Eine Frage der Wahrscheinlichkeit
Ex-Trainer Tayfun Korkut kehrt mit Hertha BSC nach Stuttgart zurück – Das Stadion bleibt nahezu leer
STUTTGART - An seinen letzten Auftritt in der Mercedes-Benz Arena hat Tayfun Korkut noch beste Erinnerungen. In einem spektakulären Spiel rang der VfB Stuttgart Werder Bremen mit 2:1 nieder, knapp 60 000 Zuschauer lagen sich voller Ekstase in den Armen. Am 29. September 2018 war das. Nur eine Woche später war die Euphorie bei den Fans, beim Verein und vor allem bei Korkut selbst dahin – nach einem desolaten 1:3 bei Hannover 96 trennte sich der VfB von seinem Trainer, der die Schwaben in der Vorsaison noch überraschend in die Europa League geführt hatte.

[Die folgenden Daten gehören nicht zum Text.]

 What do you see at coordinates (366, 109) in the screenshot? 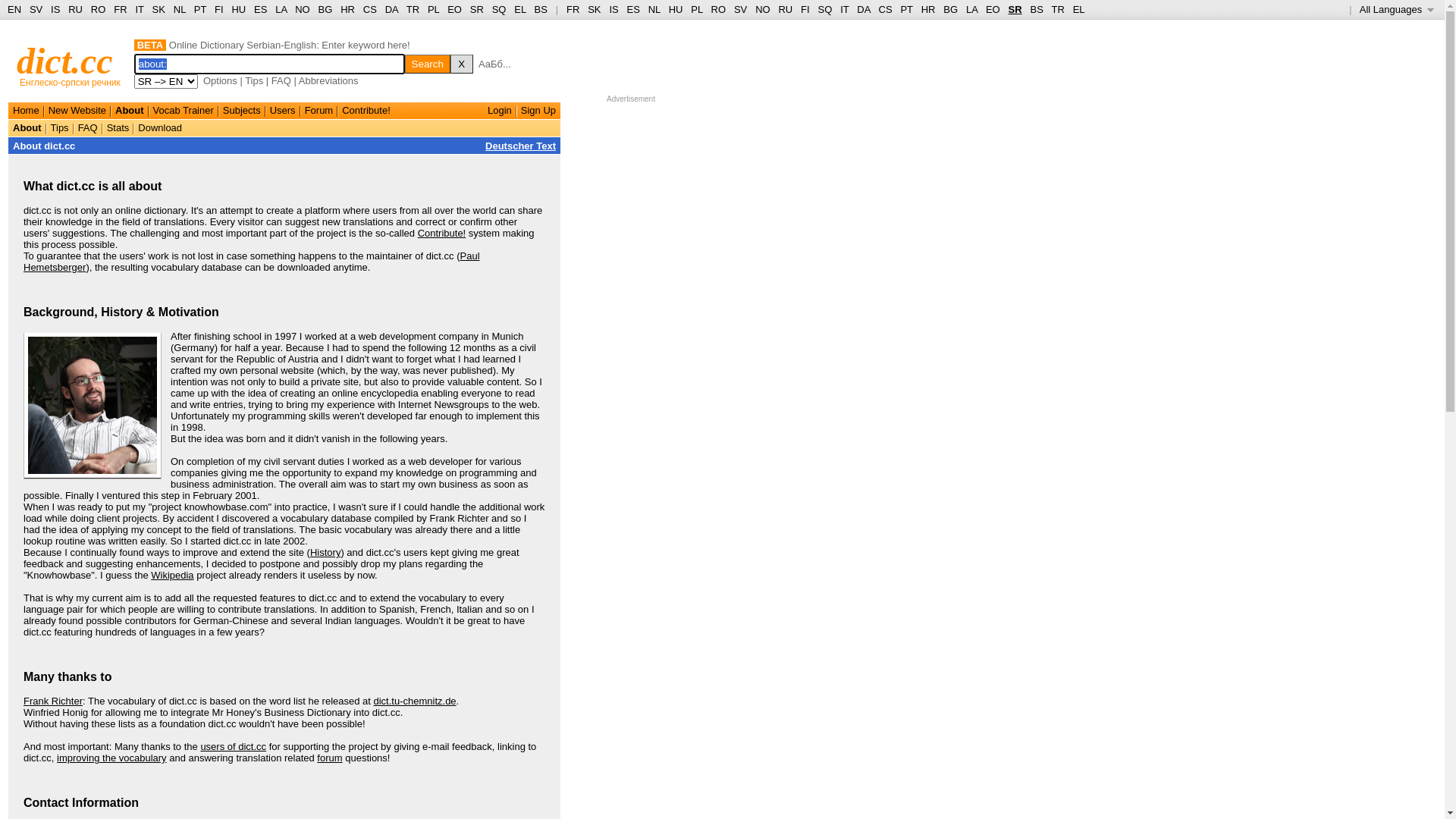
I see `'Contribute!'` at bounding box center [366, 109].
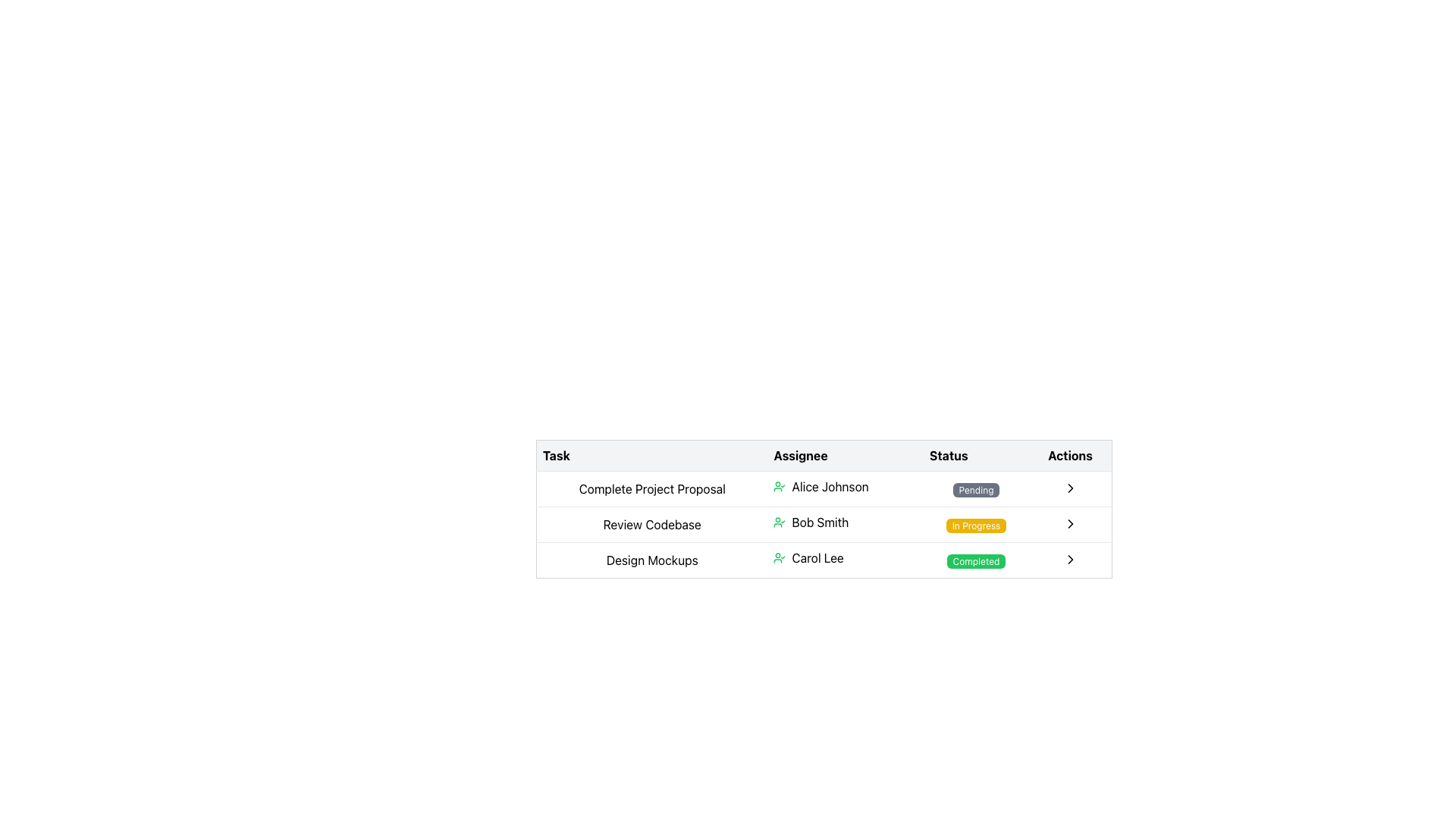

Die Niederlage in Niedersachsen war für den Korkut sein bislang letztes Spiel als Trainer überhaupt – am Sonntag (15.30 Uhr/DAZN) wird sich das ändern. Dann nämlich kehrt er als neuer Chefcoach von Hertha BSC in seine Heimatstadt Stuttgart zurück. Das sei schon ein „Stück weit besonders“, sagt der 47-Jährige, der unter der Woche in Berlin die Nachfolge von Pal Dardai angetreten hat. „Ich bin dort geboren. Was viel wichtiger ist, ist aber die Begegnung VfB gegen Hertha. Die Mannschaft, die das Spiel gewinnt, wird einen kleinen Schritt in die richtige Richtung machen.“
Tatsächlich ist das Duell Landesgegen Bundeshauptstadt für beide Clubs von immenser Bedeutung. Sowohl Hertha BSC als Tabellen-14. (14 Punkte), als auch der VfB Stuttgart als 15. (13) könnten sich mit einem Sieg ein wenig aus dem Tabellenkeller befreien. Das weiß auch VfB-Trainer Pellegrino Matarazzo, der seine Spieler nach dem befreienden 2:1-Sieg gegen Mainz in den vergangenen Tagen extrem motiviert erlebt hat. Dass die
Berliner nun mit neuem Trainer an den Wasen kommen, hat die Vorbereitung allerdings deutlich erschwert. „Nach einem Trainerwechsel ist es oft schwer einzuschätzen, wie der Gegner auftreten wird“, sagt der US-Amerikaner. „Es ist eine Frage der Wahrscheinlichkeit.“Um diese möglichst genau berechnen zu können, hat sich der studierte Mathematiker in den vergangenen Tagen intensiv mit der Vergangenheit Korkuts beschäftigt. Welchen Fußball ließ er bei seinen früheren Stationen in Hannover, Leverkusen und Stuttgart spielen? Wie hat er sich in der Öffentlichkeit präsentiert? „Wir sind auf alles vorbereitet“, versichert Matarazzo.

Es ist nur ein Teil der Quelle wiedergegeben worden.